Welcome back to the second part of Researching Your Deals. If you have not read the first post in this series you can go back and read it here

The next step in the process is to know your costs! There are so many associated costs with property investing and they are many and varied depending on what strategy you are using. The important step here is to gather all your known costs together so you can make fast decisions when evaluating a deal. There are 4 main costing groups you need to focus on:

  • 1. Purchase Costs – this includes stamp duty on the property, loan establishment fee, mortgage registration, transfer fees, solicitor’s fees, building and pest inspections. As a general rule you could budget these costs to be about 5% of the purchase price.
  • 2. Holding Costs – This includes loan repayments, council rates, insurance for the property, rental management and maintenance
  • 3. Adding value costs – These costs are wide and varied and may not actually apply to some deals. Some of the add value costs could be renovation, subdivision, strata titleling or development of the block.
  • 4. Selling Costs – Yes there are exit costs to ensure you get out of the deal!

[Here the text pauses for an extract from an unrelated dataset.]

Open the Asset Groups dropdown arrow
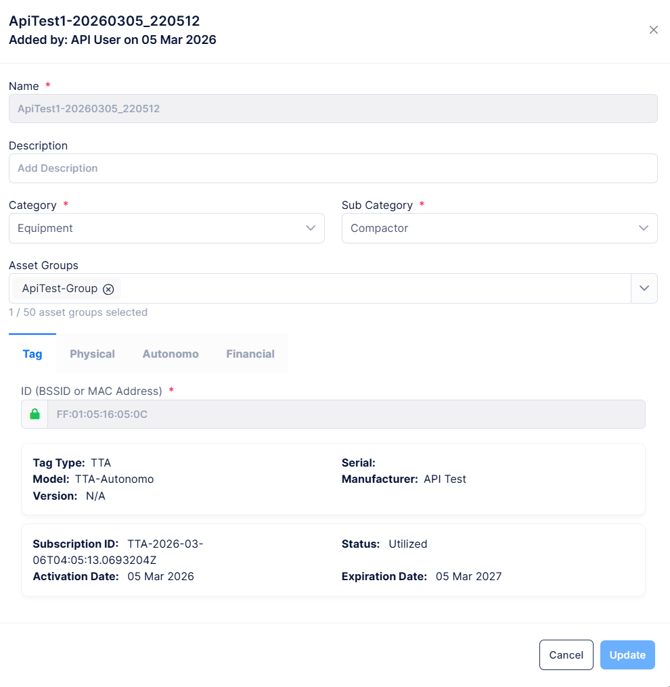Viewport: 670px width, 687px height. tap(644, 288)
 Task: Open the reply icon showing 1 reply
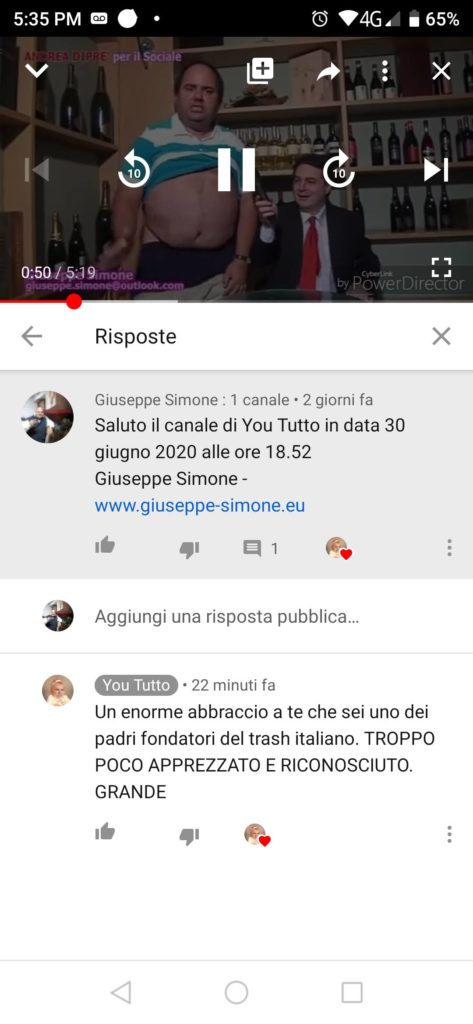tap(260, 549)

These include your solicitor fees, agents’ commission and any marketing or staging costs to get your property sold. As a general rule you could budget about 3% of the projected sales price for these costs

This is a pretty broad overview of what your costs will be but once you find the right deal you will want to drill down on all of these items to ensure you have costed every possible item. The more diligent you are in this area the less risk you apply to the project.